Il est certain que le texte ou la question que le président de la République peut soumettre à la consultation directe du peuple soit un projet de loi destiné à être promulgué en cas d'adoption puisque -comme nous le verrons- les députés n'ont guère la possibilité de soumettre au référendum une proposition de loi. Sous la seule exigence de la forme d'un projet de loi, le président de la République peut soumettre à la consultation directe du peuple tout texte ou toute question sans que son choix soit limité relativement à un objet quelconque. Tandis que dans la plupart des régimes politiques africains, l'option ouverte au président de la République de soumettre une question ou un texte au référendum est limité à un objet précis - comme nous l'avons précédemment vu- celle qui est donnée au Président ivoirien est en principe illimitée quant à son objet. Cet objet peut être aussi bien un projet de loi sur l'organisation des pouvoirs publics, comportant approbation d'un accord d'union ou tendant à la ratification d'un traité qu'un texte relatif aux droits de l'homme... Le fait que les auteurs de la Constitution n'aient pas défini avec précision un objet quelconque autorise une telle interprétation176.

En dépit des possibilités très larges ouvertes au président de la République, le domaine du référendum n'est pas sans bornes : il semble strictement limité à l'adoption d'une loi ordinaire.

2. (...) mais limité à l'adoption d'une loi ordinaire

Aussi vaste et imprécis que l'on puisse le concevoir, le domaine du référendum institué par l'article 43 ne saurait conduire ni à l'adoption d'une loi constitutionnelle (a) ni même à celle d'une loi organique (b).

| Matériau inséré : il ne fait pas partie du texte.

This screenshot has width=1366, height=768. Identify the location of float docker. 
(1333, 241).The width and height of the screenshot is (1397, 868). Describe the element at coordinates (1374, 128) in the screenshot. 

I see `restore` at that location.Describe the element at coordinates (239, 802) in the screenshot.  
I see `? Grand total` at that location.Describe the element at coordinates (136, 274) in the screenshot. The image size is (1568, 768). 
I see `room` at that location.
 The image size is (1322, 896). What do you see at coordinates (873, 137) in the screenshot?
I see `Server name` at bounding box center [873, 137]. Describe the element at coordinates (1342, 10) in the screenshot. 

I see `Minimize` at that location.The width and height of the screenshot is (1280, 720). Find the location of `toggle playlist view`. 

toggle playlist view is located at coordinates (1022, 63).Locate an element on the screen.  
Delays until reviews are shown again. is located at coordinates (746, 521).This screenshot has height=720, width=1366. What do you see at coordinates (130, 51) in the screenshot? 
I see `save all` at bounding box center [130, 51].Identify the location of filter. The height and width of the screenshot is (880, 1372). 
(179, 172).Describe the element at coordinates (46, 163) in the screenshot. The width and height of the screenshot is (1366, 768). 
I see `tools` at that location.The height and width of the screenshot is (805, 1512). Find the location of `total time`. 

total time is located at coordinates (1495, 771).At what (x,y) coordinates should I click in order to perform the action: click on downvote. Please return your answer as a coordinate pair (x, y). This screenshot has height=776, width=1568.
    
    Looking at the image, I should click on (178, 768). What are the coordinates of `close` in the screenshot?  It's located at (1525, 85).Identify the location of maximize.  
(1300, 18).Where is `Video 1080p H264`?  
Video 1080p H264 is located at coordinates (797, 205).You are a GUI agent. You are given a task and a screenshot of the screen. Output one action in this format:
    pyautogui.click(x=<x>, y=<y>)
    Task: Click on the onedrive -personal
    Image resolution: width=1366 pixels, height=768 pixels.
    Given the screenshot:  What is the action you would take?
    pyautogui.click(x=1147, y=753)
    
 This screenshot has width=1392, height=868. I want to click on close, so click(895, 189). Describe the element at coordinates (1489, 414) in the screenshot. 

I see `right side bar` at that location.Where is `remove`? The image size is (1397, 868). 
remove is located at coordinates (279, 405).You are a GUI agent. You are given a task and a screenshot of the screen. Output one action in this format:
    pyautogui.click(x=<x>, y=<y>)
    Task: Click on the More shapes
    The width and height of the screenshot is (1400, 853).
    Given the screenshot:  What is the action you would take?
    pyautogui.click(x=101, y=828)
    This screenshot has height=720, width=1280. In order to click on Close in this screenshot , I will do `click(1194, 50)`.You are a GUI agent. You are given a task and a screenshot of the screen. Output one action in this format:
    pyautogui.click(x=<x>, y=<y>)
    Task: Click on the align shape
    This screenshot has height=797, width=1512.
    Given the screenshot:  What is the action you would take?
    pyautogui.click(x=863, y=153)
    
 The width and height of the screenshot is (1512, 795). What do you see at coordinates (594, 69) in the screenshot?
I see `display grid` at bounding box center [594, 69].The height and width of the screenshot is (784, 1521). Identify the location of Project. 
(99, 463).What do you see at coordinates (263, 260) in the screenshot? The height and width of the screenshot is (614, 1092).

a. L'impossibilité d'adopter une loi constitutionnelle

176 Les auteurs des Constitutions de 1960 et de 2000 ont sans doute gardé à l'esprit le fait que l'article 11 de la Constitution française insérait le président de la République dans des limites trop strictes (l'un des rédacteurs de la Constitution française, Miche Debré, reconnaissait d'ailleurs ce caractère étroit de l'article 11, « La Constitution de 1958, sa raison d'être, son évolution », Revue française de science politique, n° 5, 1978, p. 836). Aussi ont-ils souhaité que le président de la République, dans le cadre du régime ivoirien, dispose de plus larges possibilités relativement à l'objet du référendum de l'article 43.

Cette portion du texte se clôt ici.